___ Listed entries ___

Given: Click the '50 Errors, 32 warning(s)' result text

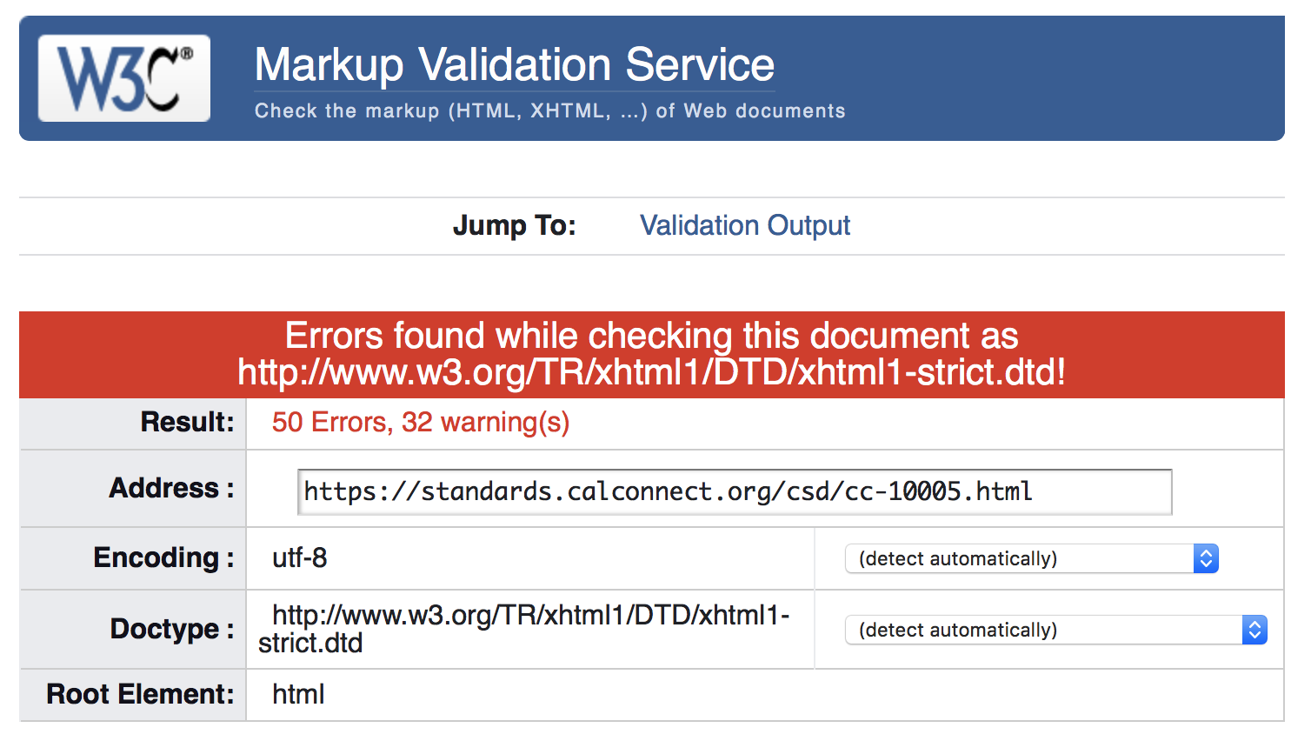Looking at the screenshot, I should [x=420, y=423].
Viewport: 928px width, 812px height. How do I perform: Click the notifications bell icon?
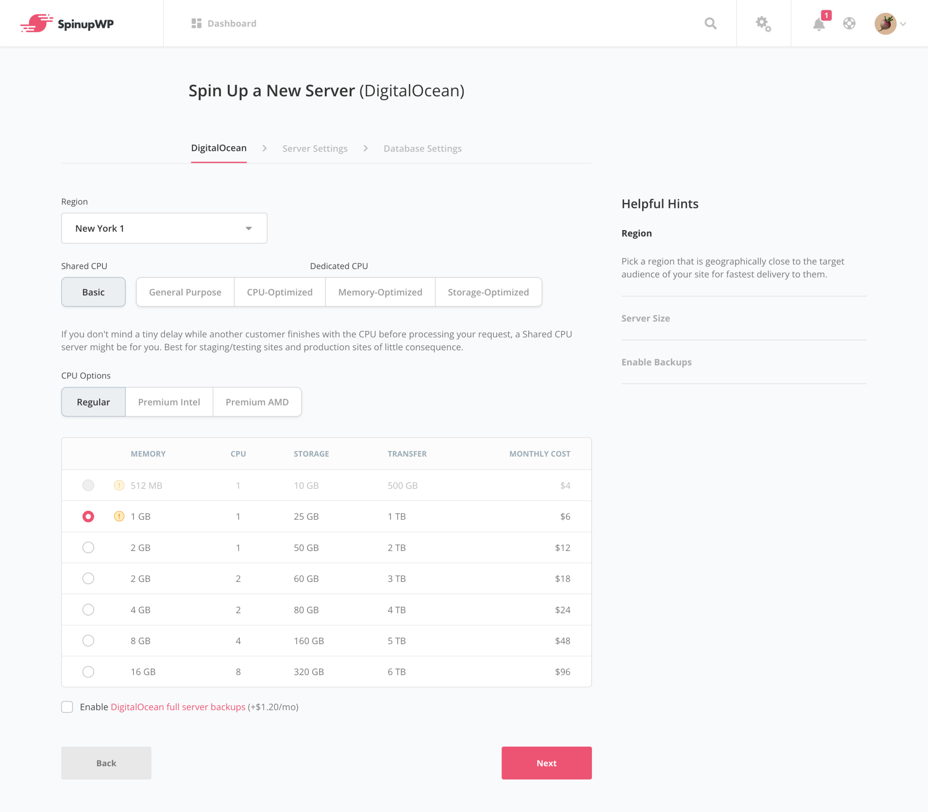[819, 24]
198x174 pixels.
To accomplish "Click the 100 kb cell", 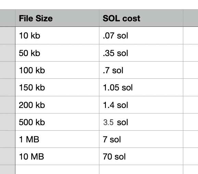I will (x=57, y=70).
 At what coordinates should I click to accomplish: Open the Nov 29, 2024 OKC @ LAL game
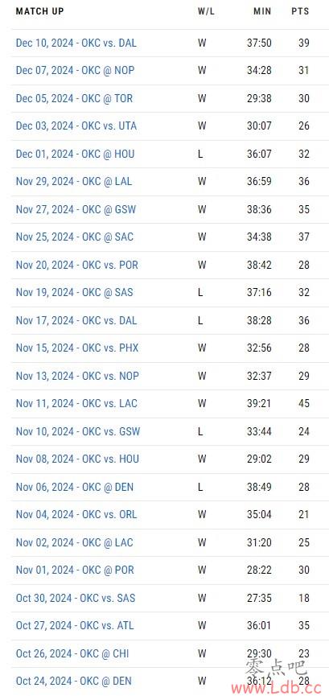pos(74,181)
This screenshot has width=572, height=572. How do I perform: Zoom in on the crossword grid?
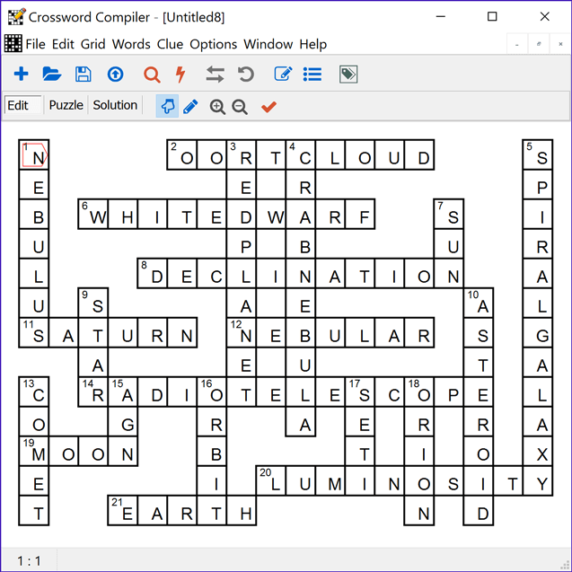217,107
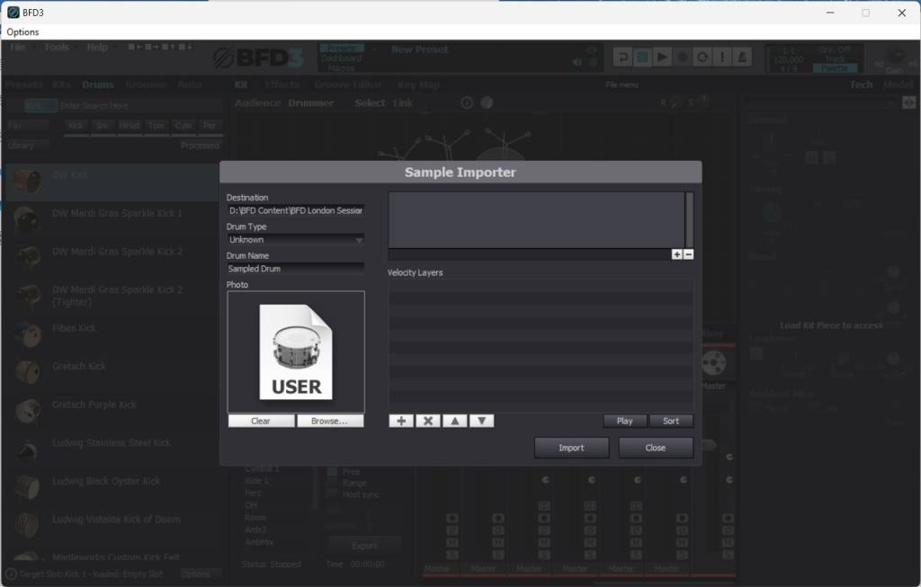Open the Drum Type dropdown
The image size is (921, 587).
point(294,239)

___

> [Exercise objective] Update the records from the line with "At what coordinates" through the end of the records, changing "crossword grid" to "puzzle board" and keeping everything else the same. Omit the pictures from your answer.

> [The result]
 At what coordinates should I click to accomplish: Open the Nov 29, 2024 OKC @ LAL game
pos(74,181)
This screenshot has width=572, height=572. How do I perform: Zoom in on the puzzle board?
217,107
Open the Drum Type dropdown
The image size is (921, 587).
point(294,239)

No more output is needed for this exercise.